Hi, I’m recently update my pytorch from 1.4.0 to 1.8.0. However, when i running my code without any changes, an error occurs:
Traceback (most recent call last):
File "Loss.py", line 768, in <module>
lossB.backward()
File "/Users/opt/anaconda3/envs/torch_18/lib/python3.7/site-packages/torch/tensor.py", line 233, in backward
torch.autograd.backward(self, gradient, retain_graph, create_graph, inputs=inputs)
File "/Users/opt/anaconda3/envs/torch_18/lib/python3.7/site-packages/torch/autograd/__init__.py", line 146, in backward
allow_unreachable=True, accumulate_grad=True) # allow_unreachable flag
RuntimeError: one of the variables needed for gradient computation has been modified by an inplace operation: [torch.FloatTensor [16]] is at version 2; expected version 1 instead. Hint: enable anomaly detection to find the operation that failed to compute its gradient, with torch.autograd.set_detect_anomaly(True).
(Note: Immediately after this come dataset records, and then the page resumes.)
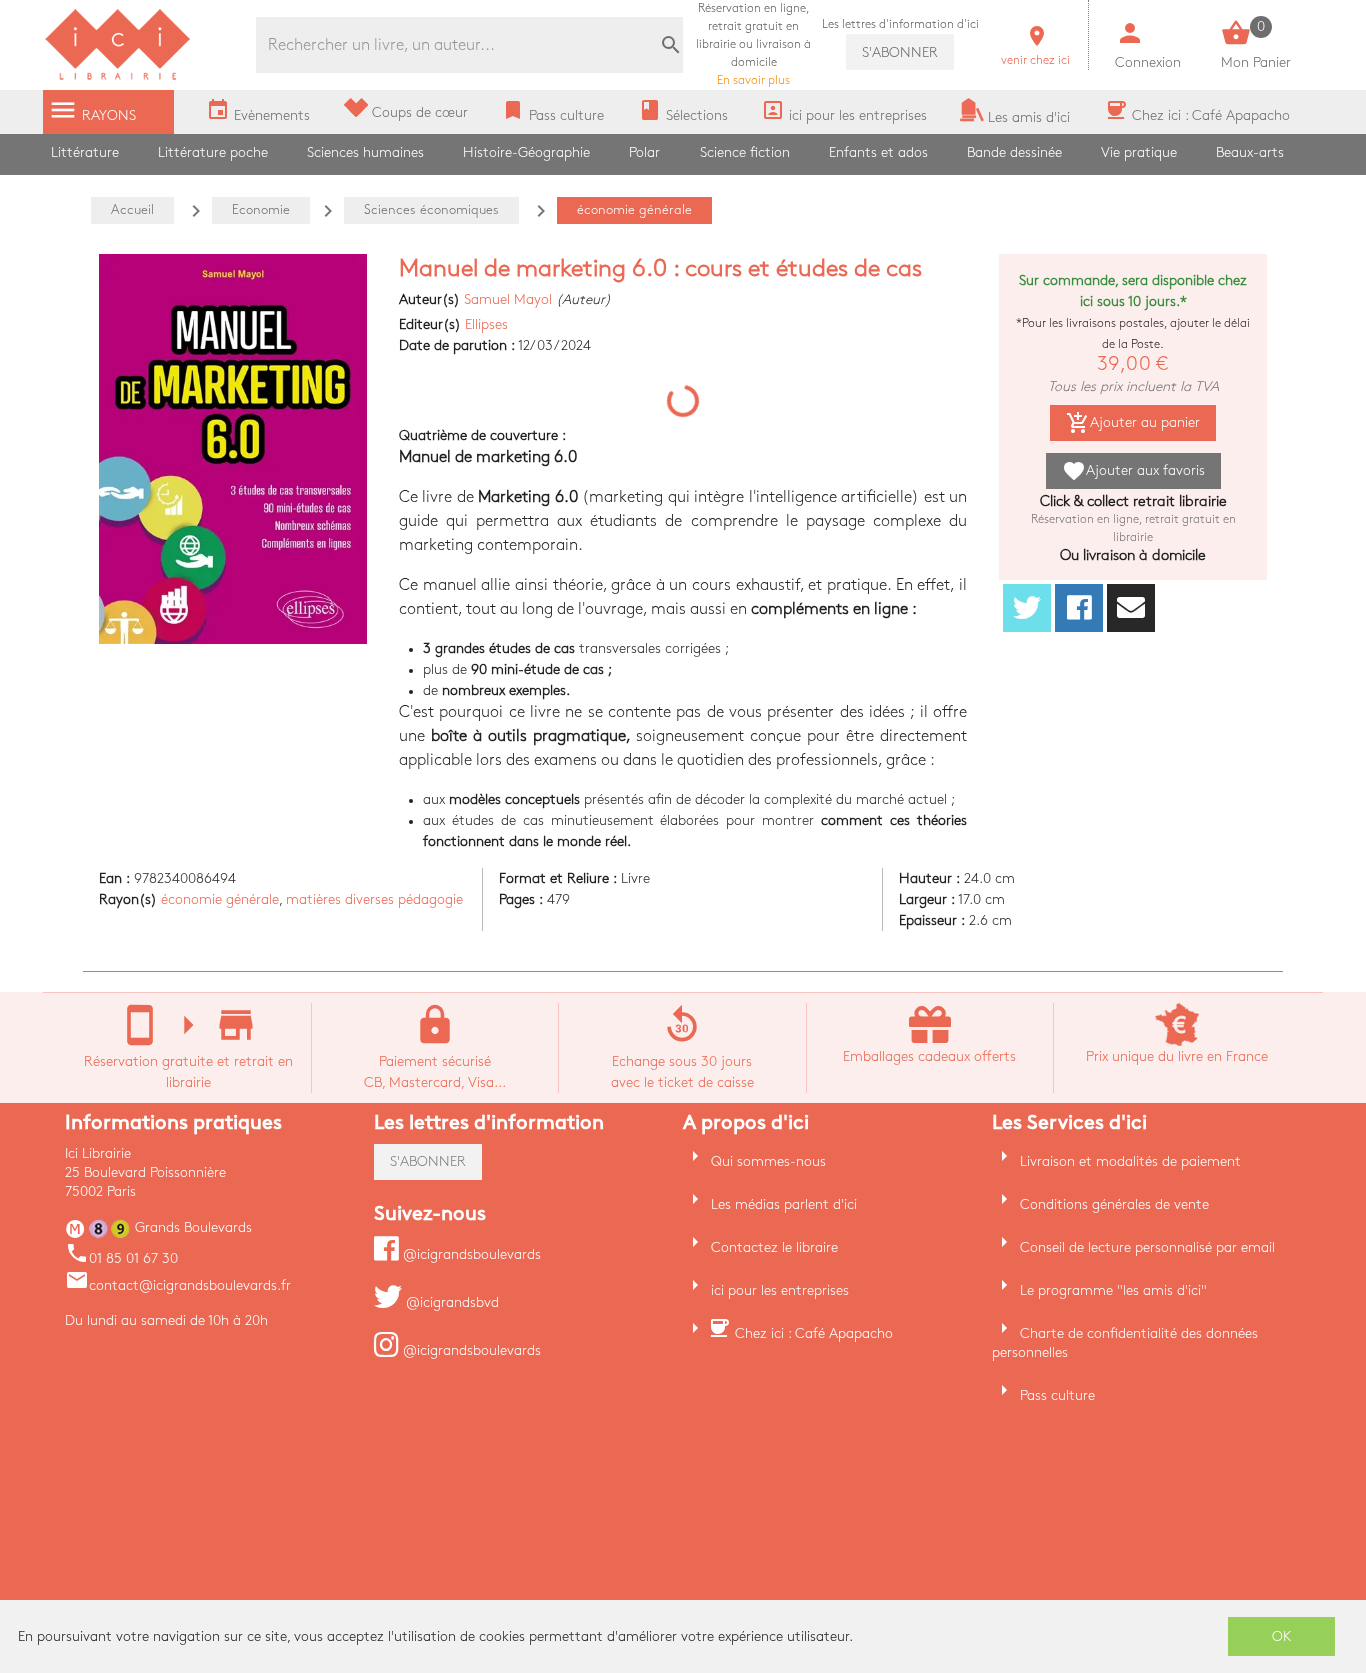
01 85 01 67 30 (121, 1258)
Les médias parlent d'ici (784, 1204)
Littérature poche (213, 152)
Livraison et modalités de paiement (1130, 1161)
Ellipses (486, 324)
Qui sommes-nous (768, 1161)
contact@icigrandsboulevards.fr (178, 1285)
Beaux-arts (1250, 152)
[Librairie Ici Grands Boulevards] (118, 77)
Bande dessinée (1014, 152)
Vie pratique (1139, 152)
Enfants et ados (878, 152)
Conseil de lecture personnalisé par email (1147, 1247)
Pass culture (1057, 1395)
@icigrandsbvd (450, 1302)
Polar (644, 152)
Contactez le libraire (774, 1247)
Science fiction (745, 152)
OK (1282, 1636)
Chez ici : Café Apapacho (814, 1333)
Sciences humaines (365, 152)
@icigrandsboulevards (470, 1254)
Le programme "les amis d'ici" (1113, 1290)
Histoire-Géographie (526, 152)
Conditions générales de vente (1114, 1204)
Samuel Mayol (508, 299)
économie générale (220, 899)
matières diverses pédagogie (374, 899)
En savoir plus (753, 44)
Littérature (85, 152)
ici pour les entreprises (780, 1290)
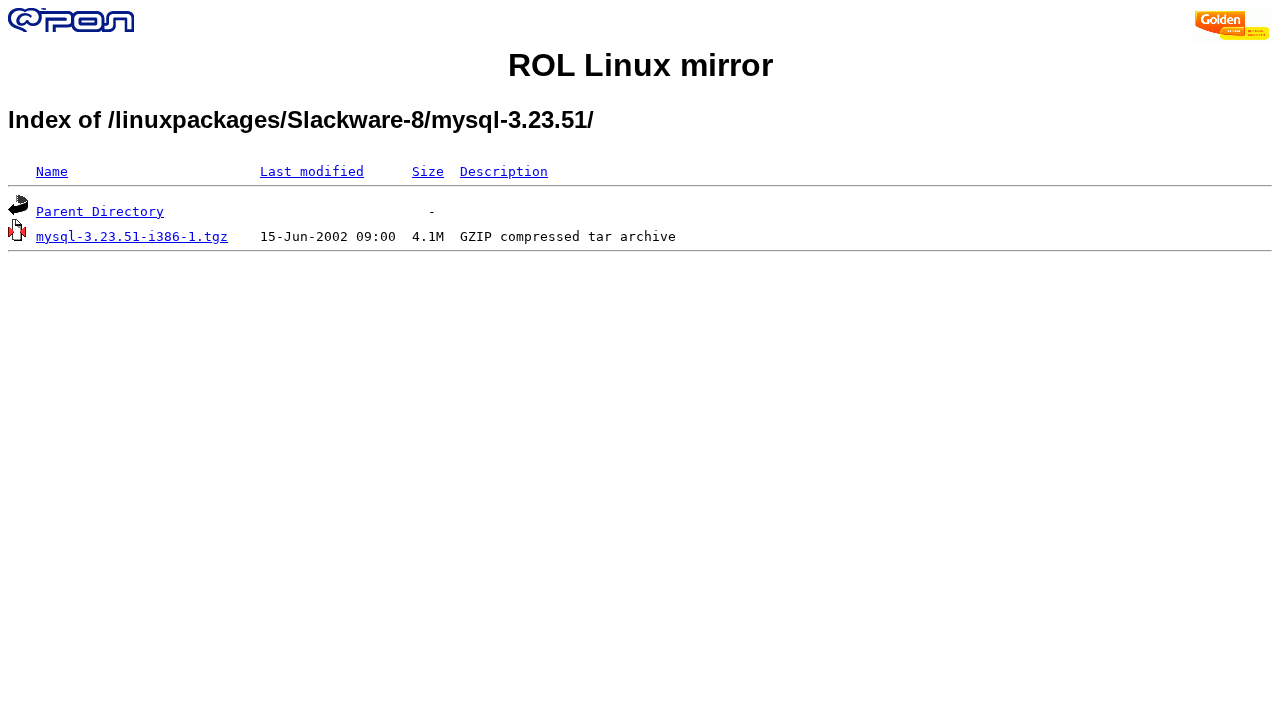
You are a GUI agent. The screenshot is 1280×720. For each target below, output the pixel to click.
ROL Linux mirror (640, 65)
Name (52, 171)
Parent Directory (100, 211)
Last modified (312, 171)
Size (428, 171)
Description (504, 171)
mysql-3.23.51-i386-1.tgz (132, 236)
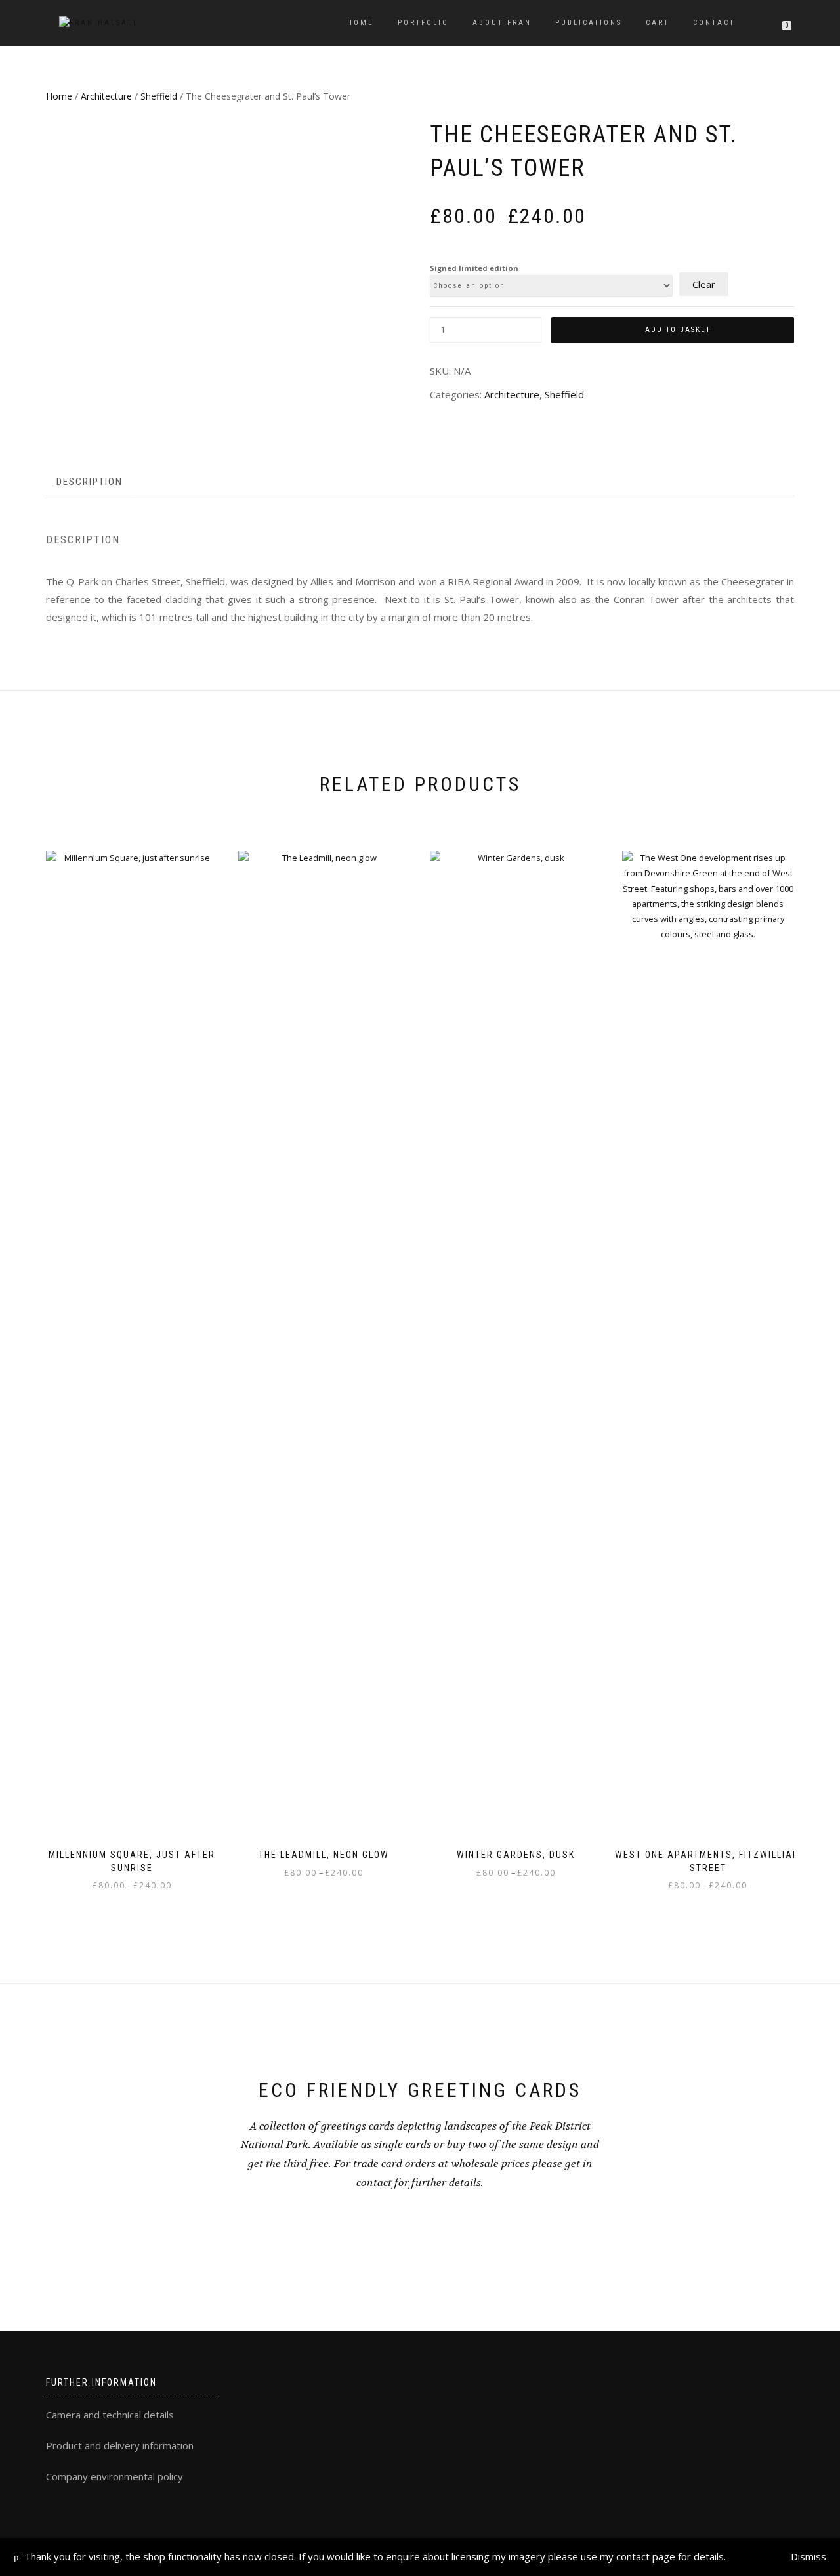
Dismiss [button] (808, 2556)
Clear (703, 284)
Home (360, 22)
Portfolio (423, 22)
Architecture (106, 96)
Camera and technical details (110, 2414)
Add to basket (678, 330)
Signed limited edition (474, 268)
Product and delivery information (120, 2445)
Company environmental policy (114, 2476)
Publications (588, 22)
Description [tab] (89, 482)
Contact (714, 22)
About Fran (502, 22)
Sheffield (158, 96)
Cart (657, 22)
So i using torch.autograd.set_detect_anomaly(True)
and i get this:
/Users/opt/anaconda3/envs/torch_18/lib/python3.7/site-packages/torch/autograd/__init__.py:146: UserWarning: Error detected in MseLossBackward. Traceback of forward call that caused the error:
File "Loss.py", line 755, in <module>
net_param2=list(modelB.parameters()))
File "Loss.py", line 335, in loss_cocorrecting_plus
loss_net = self._net_loss(net_param1, net_param2)
File "Loss.py", line 105, in _net_loss
loss += torch.nn.functional.mse_loss(param1, param2)
File "/Users/opt/anaconda3/envs/torch_18/lib/python3.7/site-packages/torch/nn/functional.py", line 2631, in mse_loss
return torch._C._nn.mse_loss(expanded_input, expanded_target, _Reduction.get_enum(reduction))
(Triggered internally at /Users/distiller/project/conda/conda-bld/pytorch_1607242180650/work/torch/csrc/autograd/python_anomaly_mode.cpp:104.)
allow_unreachable=True, accumulate_grad=True) # allow_unreachable flag
Traceback (most recent call last):
File "Loss.py", line 768, in <module>
lossB.backward()
File "/Users/opt/anaconda3/envs/torch_18/lib/python3.7/site-packages/torch/tensor.py", line 233, in backward
torch.autograd.backward(self, gradient, retain_graph, create_graph, inputs=inputs)
File "/Users/opt/anaconda3/envs/torch_18/lib/python3.7/site-packages/torch/autograd/__init__.py", line 146, in backward
allow_unreachable=True, accumulate_grad=True) # allow_unreachable flag
RuntimeError: one of the variables needed for gradient computation has been modified by an inplace operation: [torch.FloatTensor [16]] is at version 2; expected version 1 instead. Hint: the backtrace further above shows the operation that failed to compute its gradient. The variable in question was changed in there or anywhere later. Good luck!
Here is a simplified version of my code:
def cal_net_dis(net1_param, net2_param):
loss = 0
for param1, param2 in zip(net1_param, net2_param):
loss += torch.nn.functional.mse_loss(param1, param2)
return loss
modelA = CNN()
modelB = CNN()
optimizerA = torch.optim.SGD(modelA.parameters(), lr=0.01)
optimizerB = torch.optim.SGD(modelB.parameters(), lr=0.01)
for img, target in dataloader:
outputA = modelA(img)
outputB = modelB(img)
lossA_ = F.cross_entropy(img, target)
lossB_ = F.cross_entropy(img, target)
net_dis = cal_net_dis(list(modelA.parameters()), list(modelB.parameters())
lossA = lossA_ + net_dis
lossB = lossB_ + net_dis
optimizerA.zero_grad()
lossA.backward(retain_graph=True)
optimizerA.step()
optimizerB.zero_grad()
lossB.backward()
optimizerB.step()
when i change the position of optimizerA.step()
, this error disappeared:
optimizerA.zero_grad()
lossA.backward(retain_graph=True)
optimizerB.zero_grad()
lossB.backward()
optimizerA.step()
optimizerB.step()
I am very confused, is this operation safe? Or is there a recommended method of such operation? Or maintain the current code?